● **WRITTEN REQUEST A**
From the entries, transcribe the lines starting with the line that contains "Image resolution: width=852" and going on through the line that contains "(x=82, y=311)".

● **SELECTED PASSAGE**
___

The polynomial decomposition

Introduction

The polynomial decomposition approach was originally proposed by Keery et al. (2012). It consists of performing Debye decomposition of the SIP spectra with the assumption that the relaxation time distribution (RTD) of that spectra can be approximated by a polynomial function. In this approach, the complex resistivity \(\rho^*\) is given by

\begin{equation} \rho^* = \rho_0 \left[ 1 - \sum_{l=1}^{L} m_l\left(1-\frac{1}{1+(i\omega\tau_l)} \right) \right], \end{equation}

where \(\omega\) is the measurement angular frequencies (\(\omega=2\pi f\)) and \(i\) is the imaginary unit. BISIP uses a generalized Cole-Cole polynomial decomposition scheme by including a user-defined Cole-Cole exponent (\(c\)). If \(c = 1\), the equation is equivalent to Debye decomposition. If \(c=0.5\), the equation is known as Warburg decomposition. For any other values we refer to this scheme as the generalized Cole-Cole decomposition. The complex resistivity is thus given by

\begin{equation} \rho^* = \rho_0 \left[ 1 - \sum_{l=1}^{L} m_l\left(1-\frac{1}{1+(i\omega\tau_l)^c} \right) \right], \end{equation}

where \(L\) is an arbitrary real number that defines the discretization level of the RTD. In practice BISIP uses \(L = 2\times n_{freq}\), where \(n_{freq}\) is the number of measurement points in the frequency range. The RTD is defined by the distribution of \(m_l\) values as a function of \(\tau_l\) values. According to Keery et al. (2012), the RTD can be written as

\begin{equation} m_l = \sum_{p=0}^P a_p (\log_{10} \tau_l)^p, \end{equation}

where \(a_p\) are polynomial coefficients and \(P\) is the polynomial degree of the approximation. In practice, \(P\) is often set to 3, 4 or 5. The user should aim to use the lowest degree possible while maintaining a satisfying fit with the data. As a result, \(\rho^*\) depends on \(P+1\) parameters:

  • \(\rho_0 \in [0, \infty)\), the direct current resistivity \(\rho_0 = \rho^*(\omega\to 0)\).
  • \(a_p\), the \(P\) polynomial coefficients.

From the recovered \(a_p\) and \(\rho_0\) values, the user can then compute the RTD and extract several integrating parameters, such as total chargeability and mean relaxation time. The user is referred to Keery et al. (2012) for the definition of these parameters. In this tutorial, we will compare the total chargeability values obtained with Debye and Warburg decomposition for 5 rock samples.

___

● **ITEMS**
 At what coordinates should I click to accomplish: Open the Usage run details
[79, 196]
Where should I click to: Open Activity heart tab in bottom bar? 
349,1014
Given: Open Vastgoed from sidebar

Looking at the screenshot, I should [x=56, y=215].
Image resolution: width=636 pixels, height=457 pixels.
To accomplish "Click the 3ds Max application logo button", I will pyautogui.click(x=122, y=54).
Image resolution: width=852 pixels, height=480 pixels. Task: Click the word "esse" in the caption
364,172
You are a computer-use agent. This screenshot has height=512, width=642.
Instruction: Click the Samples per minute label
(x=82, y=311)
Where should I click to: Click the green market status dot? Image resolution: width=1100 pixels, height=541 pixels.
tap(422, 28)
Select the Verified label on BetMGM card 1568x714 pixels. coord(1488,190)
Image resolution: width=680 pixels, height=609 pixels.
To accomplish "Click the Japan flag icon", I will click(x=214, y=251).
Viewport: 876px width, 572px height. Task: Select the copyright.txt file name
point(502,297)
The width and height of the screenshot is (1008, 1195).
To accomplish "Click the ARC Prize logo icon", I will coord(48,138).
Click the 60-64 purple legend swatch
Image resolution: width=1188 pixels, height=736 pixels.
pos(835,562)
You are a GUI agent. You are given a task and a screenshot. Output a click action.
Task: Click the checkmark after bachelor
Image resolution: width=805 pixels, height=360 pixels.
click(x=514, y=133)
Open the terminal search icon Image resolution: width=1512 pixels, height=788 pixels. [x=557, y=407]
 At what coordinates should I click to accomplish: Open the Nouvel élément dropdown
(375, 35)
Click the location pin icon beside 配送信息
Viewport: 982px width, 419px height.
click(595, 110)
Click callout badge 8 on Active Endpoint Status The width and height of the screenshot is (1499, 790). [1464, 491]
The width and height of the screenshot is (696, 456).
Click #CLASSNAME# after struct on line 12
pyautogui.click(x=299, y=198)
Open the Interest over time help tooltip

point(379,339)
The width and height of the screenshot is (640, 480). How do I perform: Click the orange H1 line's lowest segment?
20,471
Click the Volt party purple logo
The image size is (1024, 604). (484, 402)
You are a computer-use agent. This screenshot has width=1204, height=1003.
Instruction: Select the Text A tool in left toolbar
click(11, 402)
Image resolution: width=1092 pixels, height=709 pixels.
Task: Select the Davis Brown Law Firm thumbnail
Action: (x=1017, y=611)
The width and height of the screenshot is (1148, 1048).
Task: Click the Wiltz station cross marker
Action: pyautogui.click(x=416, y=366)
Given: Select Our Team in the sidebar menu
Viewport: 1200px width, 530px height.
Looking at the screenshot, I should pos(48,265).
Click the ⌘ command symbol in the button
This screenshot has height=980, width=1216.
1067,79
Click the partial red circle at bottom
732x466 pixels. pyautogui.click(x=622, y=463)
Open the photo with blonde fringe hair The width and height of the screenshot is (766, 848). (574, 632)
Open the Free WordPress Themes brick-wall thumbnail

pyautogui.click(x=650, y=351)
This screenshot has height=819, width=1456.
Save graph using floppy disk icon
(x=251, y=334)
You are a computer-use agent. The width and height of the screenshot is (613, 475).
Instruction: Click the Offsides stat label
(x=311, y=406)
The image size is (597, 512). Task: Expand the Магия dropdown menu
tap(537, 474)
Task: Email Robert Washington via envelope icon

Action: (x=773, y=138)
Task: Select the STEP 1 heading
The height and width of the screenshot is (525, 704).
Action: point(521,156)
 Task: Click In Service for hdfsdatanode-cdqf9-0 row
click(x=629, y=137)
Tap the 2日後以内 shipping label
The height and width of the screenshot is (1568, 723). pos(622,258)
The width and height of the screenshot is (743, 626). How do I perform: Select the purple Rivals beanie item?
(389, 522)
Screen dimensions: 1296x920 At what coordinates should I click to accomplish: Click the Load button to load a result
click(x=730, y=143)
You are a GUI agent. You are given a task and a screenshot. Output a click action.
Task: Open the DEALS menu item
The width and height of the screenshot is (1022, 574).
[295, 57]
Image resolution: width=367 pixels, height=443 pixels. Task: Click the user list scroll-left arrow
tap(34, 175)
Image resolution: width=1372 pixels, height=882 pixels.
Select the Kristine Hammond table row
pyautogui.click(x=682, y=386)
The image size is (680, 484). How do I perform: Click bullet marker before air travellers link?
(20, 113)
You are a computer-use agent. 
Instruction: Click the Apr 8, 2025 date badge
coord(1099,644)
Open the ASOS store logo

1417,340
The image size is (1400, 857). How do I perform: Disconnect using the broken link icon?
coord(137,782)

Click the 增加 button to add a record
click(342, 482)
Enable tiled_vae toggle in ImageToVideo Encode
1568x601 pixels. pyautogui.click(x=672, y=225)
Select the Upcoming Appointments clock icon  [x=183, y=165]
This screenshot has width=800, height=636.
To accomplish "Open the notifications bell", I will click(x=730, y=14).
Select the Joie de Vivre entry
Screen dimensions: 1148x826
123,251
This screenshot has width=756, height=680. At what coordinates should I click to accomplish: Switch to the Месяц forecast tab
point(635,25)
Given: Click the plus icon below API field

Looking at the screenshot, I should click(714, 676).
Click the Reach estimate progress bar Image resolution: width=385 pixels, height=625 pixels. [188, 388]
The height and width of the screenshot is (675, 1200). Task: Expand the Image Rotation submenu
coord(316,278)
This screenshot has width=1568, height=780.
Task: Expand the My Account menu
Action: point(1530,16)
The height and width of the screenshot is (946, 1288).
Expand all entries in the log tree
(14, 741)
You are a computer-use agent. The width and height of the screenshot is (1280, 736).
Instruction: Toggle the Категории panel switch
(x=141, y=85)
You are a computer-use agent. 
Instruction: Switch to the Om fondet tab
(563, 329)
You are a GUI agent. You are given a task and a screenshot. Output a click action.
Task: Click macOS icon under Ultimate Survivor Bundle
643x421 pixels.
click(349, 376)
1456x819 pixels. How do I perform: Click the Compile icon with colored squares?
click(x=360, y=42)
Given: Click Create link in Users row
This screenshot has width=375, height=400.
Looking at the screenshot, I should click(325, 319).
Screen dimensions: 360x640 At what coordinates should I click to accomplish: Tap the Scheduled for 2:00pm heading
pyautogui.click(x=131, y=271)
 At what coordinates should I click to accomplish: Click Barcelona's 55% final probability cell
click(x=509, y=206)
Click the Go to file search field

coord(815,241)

___

● **WRITTEN REQUEST B**
According to the polynomial decomposition text, what makes the scheme BISIP uses a generalization of Debye decomposition? Explain in one to three sentences.

● **FULL SOLUTION A**
Image resolution: width=852 pixels, height=480 pixels. Task: Click the word "esse" in the caption
364,172
You are a computer-use agent. This screenshot has height=512, width=642.
Instruction: Click the Samples per minute label
(x=82, y=311)

● **FULL SOLUTION B**
BISIP adds a user-defined Cole-Cole exponent, c, to the decomposition equation. When c = 1, the equation is equivalent to Debye decomposition. When c = 0.5, it becomes Warburg decomposition, and any other value gives the generalized Cole-Cole decomposition.